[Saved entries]
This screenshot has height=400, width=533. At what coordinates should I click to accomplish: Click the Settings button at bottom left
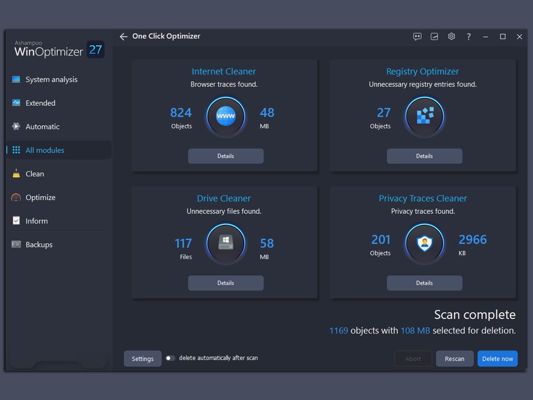[143, 359]
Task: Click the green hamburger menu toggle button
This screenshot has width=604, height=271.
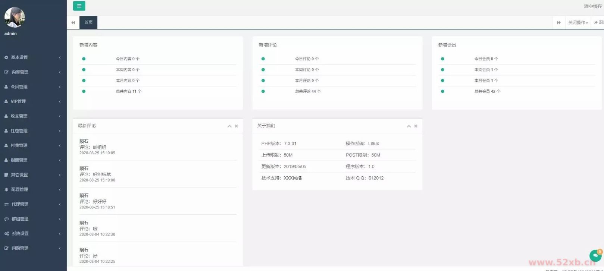Action: (79, 6)
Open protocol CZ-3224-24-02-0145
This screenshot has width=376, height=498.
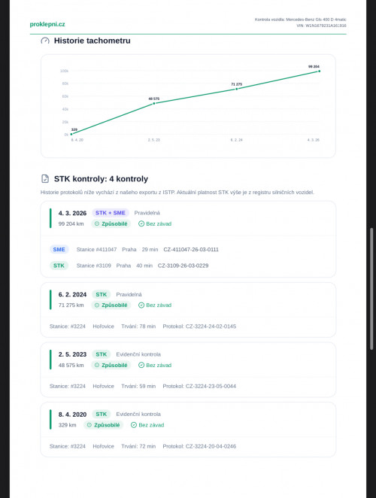[x=199, y=326]
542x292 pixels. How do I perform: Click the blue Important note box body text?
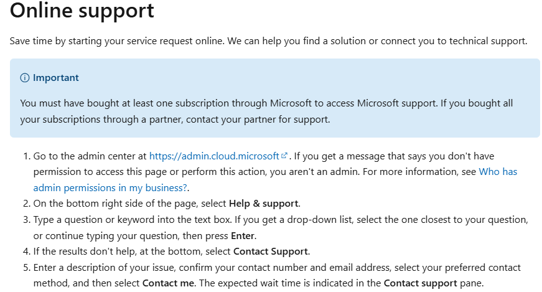tap(268, 103)
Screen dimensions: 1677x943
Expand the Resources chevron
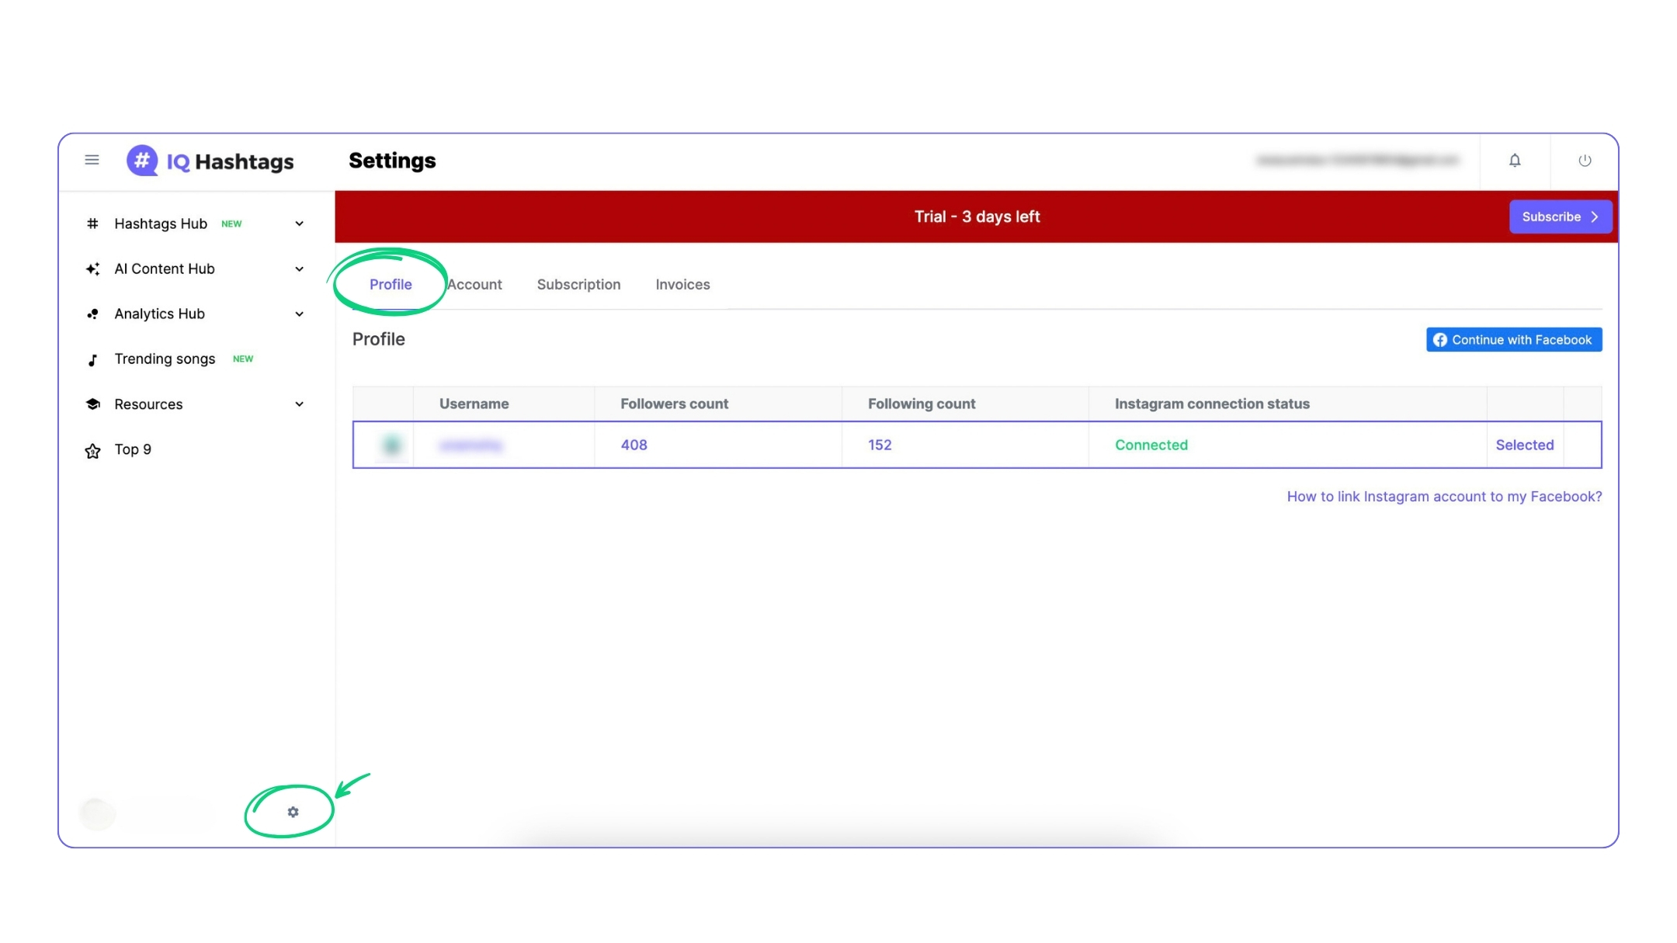tap(299, 404)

* **Work required**:
From the line that contains "This screenshot has width=604, height=271." to the final line of the entries, reproduce every line exactly, both ends included. Leave out all pictures.

* **Result of the exercise**:
This screenshot has width=604, height=271.
Action: (79, 6)
Open protocol CZ-3224-24-02-0145
This screenshot has width=376, height=498.
[x=199, y=326]
542x292 pixels. How do I perform: Click the blue Important note box body text?
tap(268, 103)
Screen dimensions: 1677x943
Expand the Resources chevron
tap(299, 404)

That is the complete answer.